#### [Source text]
** BEGIN **

Coffee -
Australia
HEADLINES
- Coffee achieves off-trade current value growth of 5% to
reach A$892 million in 2009
- Taste continues to be the key factor when consumers
pick their choice of coffee
- Unit prices rise as more consumers are willing to pay
more for taste, quality and sustainable coffee products
- Nestlé Australia Ltd leads coffee with a 62% current
value share in 2009
- Coffee is projected to achieve an off-trade constant
value CAGR of 1% over the forecast period
TRENDS
- Fresh coffee beans experienced the most robust
off-trade current value growth of 7% in 2009. With the economic recession,
many consumers had to cut back on numerous forms of indulgences such as
fine dining or a vacation getaway. As opposed to such costly indulgences,
having a wonderfully brewed of coffee is an affordable way to pamper
oneself. Therefore, consumers demonstrated an increasing willingness to
purchase fresh coffee beans in 2009.
- For the element of convenience, instant coffee also
continues to be favoured amongst consumers. A healthy off-trade current
value growth of 5% was achieved in 2009, encouraged by numerous new
product developments. An example is Cerebos Australia Ltd’s Riva, which
introduced three new instant coffee products, namely Riva Mocha, Riva
Cappuccino and Riva Latte in the last quarter of 2008. This was promoted
with a A$1.5 million campaign, where every week for six months until March
2009, the first 500 consumers who purchased this product could claim a
pair of free movie tickets.

** END **

[Pointing data for text and elements]
** BEGIN **

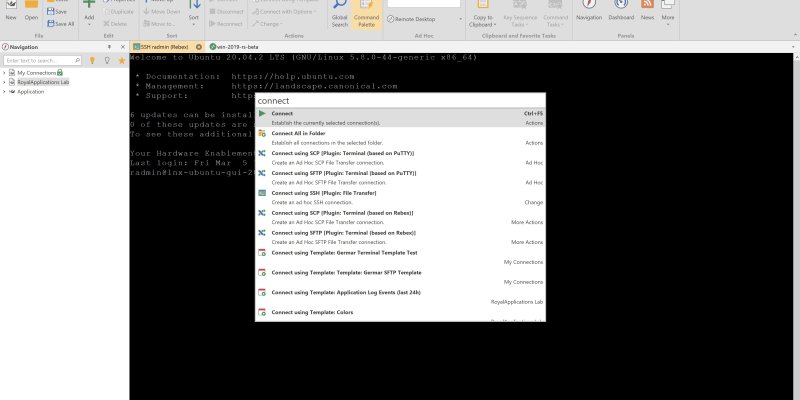
Task: Click the lightbulb filter icon in Navigation
Action: tap(93, 60)
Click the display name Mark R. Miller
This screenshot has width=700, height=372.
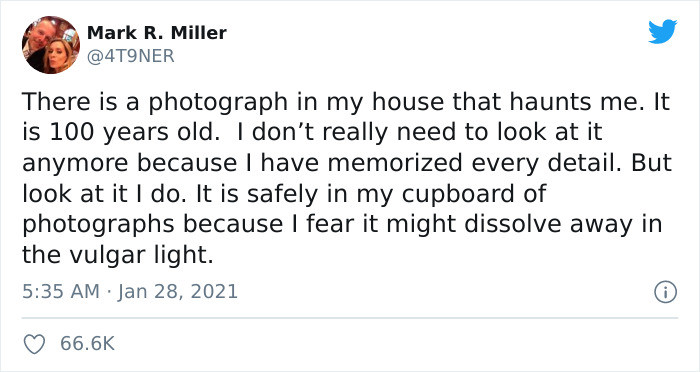click(x=157, y=33)
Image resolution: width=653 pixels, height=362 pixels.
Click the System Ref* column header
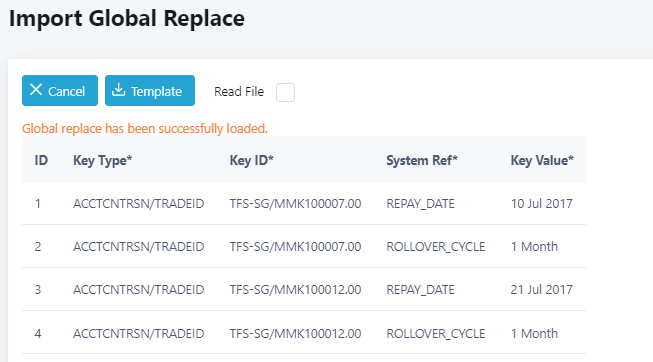point(422,160)
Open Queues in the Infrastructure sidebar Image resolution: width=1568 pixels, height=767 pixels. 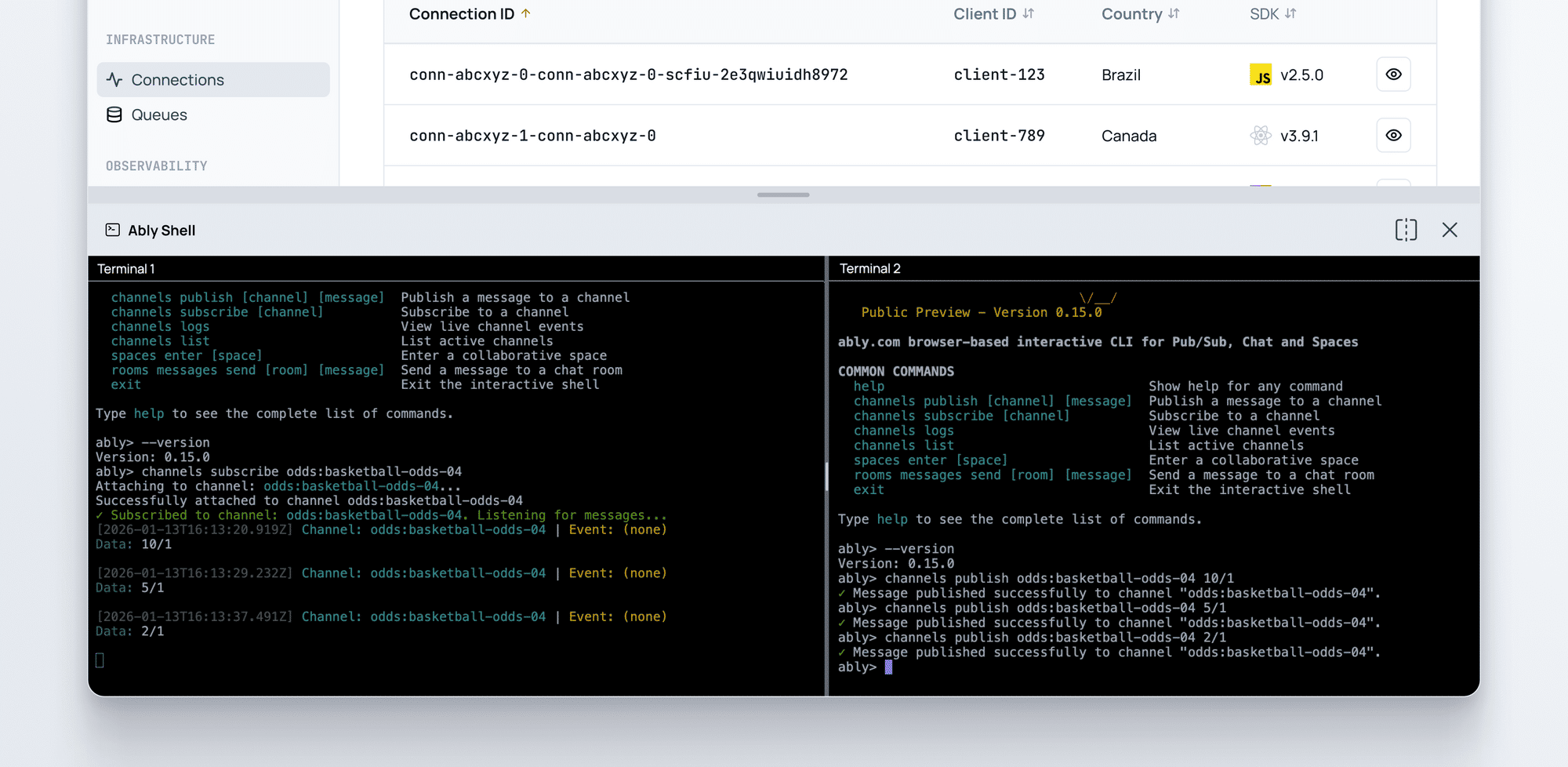coord(159,115)
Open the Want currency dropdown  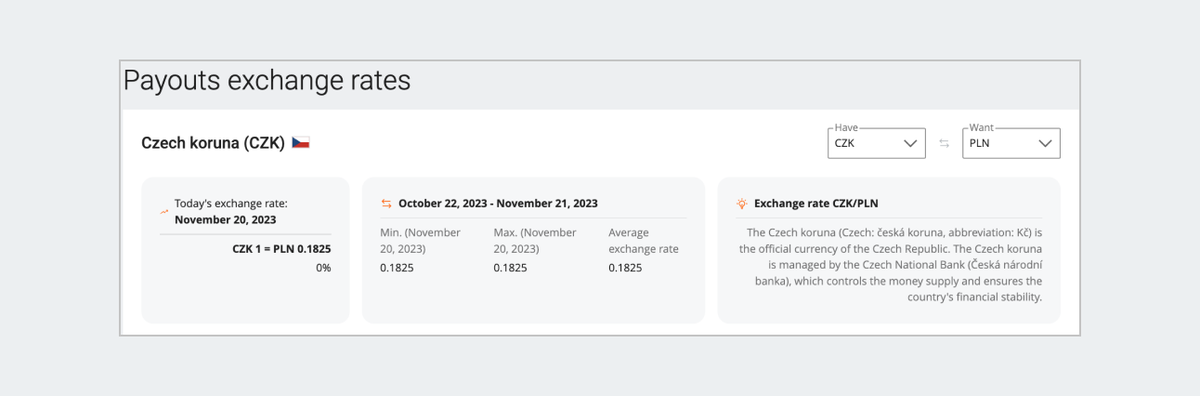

** END **

According to the coffee report, which company leads coffee in Australia, and with what current value share in 2009?

#### [Completed task]
Nestlé Australia Ltd leads with a 62% current value share.